◆ Directions for this task ◆
Filter the lines below, keeping each one that holds "plus".

##### The data #####

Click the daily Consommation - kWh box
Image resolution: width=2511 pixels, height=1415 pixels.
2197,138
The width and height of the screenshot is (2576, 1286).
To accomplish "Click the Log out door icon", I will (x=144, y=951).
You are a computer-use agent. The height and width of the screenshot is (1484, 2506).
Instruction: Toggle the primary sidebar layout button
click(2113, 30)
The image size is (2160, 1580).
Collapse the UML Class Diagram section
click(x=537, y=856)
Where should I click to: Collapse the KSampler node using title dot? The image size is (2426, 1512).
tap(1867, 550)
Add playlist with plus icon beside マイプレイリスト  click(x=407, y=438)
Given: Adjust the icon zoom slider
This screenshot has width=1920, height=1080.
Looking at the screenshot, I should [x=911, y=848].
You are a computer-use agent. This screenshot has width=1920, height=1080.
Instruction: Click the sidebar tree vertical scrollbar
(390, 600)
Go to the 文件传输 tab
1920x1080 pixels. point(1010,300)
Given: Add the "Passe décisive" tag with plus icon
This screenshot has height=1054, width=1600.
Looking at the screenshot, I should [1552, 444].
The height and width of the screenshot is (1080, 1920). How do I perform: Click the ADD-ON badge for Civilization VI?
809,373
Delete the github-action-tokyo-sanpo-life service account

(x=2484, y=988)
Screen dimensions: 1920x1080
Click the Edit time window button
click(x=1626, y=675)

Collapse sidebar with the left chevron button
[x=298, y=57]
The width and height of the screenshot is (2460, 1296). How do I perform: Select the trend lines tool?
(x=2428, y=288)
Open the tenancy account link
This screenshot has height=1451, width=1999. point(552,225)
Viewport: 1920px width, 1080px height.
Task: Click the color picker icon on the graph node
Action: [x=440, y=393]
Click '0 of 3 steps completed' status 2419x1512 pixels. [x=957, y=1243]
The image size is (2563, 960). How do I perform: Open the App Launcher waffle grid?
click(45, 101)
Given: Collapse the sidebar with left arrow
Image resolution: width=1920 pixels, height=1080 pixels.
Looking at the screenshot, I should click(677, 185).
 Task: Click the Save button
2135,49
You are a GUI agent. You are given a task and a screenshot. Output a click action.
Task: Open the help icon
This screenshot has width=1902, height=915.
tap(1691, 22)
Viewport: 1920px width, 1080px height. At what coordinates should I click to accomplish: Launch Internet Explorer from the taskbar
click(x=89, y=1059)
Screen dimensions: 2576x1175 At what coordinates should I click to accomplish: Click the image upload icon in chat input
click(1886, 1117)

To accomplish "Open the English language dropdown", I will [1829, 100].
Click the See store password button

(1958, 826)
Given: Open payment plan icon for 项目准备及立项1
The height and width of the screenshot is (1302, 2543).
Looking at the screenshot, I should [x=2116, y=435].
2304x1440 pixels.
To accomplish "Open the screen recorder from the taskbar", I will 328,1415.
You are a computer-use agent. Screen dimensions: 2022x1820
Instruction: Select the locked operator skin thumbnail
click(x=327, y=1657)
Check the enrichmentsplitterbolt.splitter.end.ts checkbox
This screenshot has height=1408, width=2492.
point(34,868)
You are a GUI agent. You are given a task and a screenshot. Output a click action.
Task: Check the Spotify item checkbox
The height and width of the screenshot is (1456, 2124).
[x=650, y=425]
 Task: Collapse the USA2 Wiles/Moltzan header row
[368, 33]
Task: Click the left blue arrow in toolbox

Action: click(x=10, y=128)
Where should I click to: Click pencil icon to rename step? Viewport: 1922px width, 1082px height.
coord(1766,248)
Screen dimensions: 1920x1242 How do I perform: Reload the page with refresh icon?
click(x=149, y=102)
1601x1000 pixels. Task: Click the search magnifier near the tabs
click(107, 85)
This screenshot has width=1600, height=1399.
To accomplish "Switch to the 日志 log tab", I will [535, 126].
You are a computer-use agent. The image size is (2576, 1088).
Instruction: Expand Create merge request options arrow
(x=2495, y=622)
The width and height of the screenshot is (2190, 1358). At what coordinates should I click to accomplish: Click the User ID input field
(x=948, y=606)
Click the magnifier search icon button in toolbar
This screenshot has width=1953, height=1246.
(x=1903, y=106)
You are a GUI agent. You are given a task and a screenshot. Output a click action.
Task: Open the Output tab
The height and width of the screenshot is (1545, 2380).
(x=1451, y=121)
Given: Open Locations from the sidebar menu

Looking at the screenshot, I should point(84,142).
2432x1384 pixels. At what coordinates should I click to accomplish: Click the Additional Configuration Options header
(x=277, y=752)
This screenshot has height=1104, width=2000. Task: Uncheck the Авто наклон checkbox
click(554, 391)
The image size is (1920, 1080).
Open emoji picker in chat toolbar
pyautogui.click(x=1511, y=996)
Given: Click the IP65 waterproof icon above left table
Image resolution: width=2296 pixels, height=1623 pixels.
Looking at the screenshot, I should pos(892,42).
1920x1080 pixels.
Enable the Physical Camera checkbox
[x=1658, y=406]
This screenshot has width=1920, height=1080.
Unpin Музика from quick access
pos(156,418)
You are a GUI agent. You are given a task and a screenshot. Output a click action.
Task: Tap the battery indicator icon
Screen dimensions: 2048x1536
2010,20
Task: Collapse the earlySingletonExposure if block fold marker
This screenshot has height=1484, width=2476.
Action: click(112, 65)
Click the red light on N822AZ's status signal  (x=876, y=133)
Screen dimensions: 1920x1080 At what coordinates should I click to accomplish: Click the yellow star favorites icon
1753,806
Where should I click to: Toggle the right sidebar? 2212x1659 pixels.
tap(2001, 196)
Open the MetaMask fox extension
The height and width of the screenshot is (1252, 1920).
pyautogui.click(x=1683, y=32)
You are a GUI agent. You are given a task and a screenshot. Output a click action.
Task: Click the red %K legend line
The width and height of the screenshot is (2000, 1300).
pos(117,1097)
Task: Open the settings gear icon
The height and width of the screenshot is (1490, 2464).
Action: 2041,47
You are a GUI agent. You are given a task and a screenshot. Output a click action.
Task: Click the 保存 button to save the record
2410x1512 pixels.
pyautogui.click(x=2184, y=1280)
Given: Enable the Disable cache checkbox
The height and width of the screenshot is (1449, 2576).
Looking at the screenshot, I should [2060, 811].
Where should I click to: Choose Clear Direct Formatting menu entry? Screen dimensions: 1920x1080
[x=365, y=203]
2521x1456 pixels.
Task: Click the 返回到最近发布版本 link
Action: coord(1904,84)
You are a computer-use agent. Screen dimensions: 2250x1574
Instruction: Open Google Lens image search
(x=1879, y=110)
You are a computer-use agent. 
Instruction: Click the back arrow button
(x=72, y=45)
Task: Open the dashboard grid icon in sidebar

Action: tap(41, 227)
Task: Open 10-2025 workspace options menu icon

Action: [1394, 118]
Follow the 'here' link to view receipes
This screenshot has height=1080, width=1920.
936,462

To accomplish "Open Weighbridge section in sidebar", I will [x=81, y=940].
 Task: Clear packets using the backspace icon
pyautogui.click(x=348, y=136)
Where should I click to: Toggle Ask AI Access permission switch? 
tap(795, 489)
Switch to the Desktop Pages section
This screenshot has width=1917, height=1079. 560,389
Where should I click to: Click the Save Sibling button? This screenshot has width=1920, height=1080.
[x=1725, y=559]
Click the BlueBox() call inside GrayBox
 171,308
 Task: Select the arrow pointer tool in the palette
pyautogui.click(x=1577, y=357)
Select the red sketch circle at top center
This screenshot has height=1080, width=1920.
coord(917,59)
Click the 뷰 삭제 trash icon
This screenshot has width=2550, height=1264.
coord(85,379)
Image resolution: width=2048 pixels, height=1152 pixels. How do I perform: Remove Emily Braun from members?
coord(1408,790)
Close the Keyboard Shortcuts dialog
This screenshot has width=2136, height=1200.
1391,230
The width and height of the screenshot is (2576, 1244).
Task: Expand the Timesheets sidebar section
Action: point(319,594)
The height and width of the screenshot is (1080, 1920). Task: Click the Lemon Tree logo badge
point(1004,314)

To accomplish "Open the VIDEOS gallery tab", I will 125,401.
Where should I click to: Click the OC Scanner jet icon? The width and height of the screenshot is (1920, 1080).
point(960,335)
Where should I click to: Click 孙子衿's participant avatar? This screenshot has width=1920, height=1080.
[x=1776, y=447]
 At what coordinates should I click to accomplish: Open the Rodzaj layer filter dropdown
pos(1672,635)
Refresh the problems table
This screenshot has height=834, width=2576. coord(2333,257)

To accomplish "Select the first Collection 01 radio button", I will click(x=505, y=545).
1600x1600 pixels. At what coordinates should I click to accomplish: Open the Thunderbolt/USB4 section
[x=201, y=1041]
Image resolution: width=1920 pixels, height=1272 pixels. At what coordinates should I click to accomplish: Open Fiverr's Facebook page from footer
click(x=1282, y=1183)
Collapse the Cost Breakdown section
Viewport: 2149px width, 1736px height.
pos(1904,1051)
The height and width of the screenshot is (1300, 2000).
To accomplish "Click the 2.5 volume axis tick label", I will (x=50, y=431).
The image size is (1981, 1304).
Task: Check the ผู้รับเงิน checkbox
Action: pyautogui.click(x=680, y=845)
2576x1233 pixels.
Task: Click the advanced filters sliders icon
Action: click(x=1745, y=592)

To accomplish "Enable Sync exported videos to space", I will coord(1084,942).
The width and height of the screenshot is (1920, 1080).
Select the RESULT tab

#####

◆ Exercise result ◆
Add playlist with plus icon beside マイプレイリスト  click(x=407, y=438)
Given: Add the "Passe décisive" tag with plus icon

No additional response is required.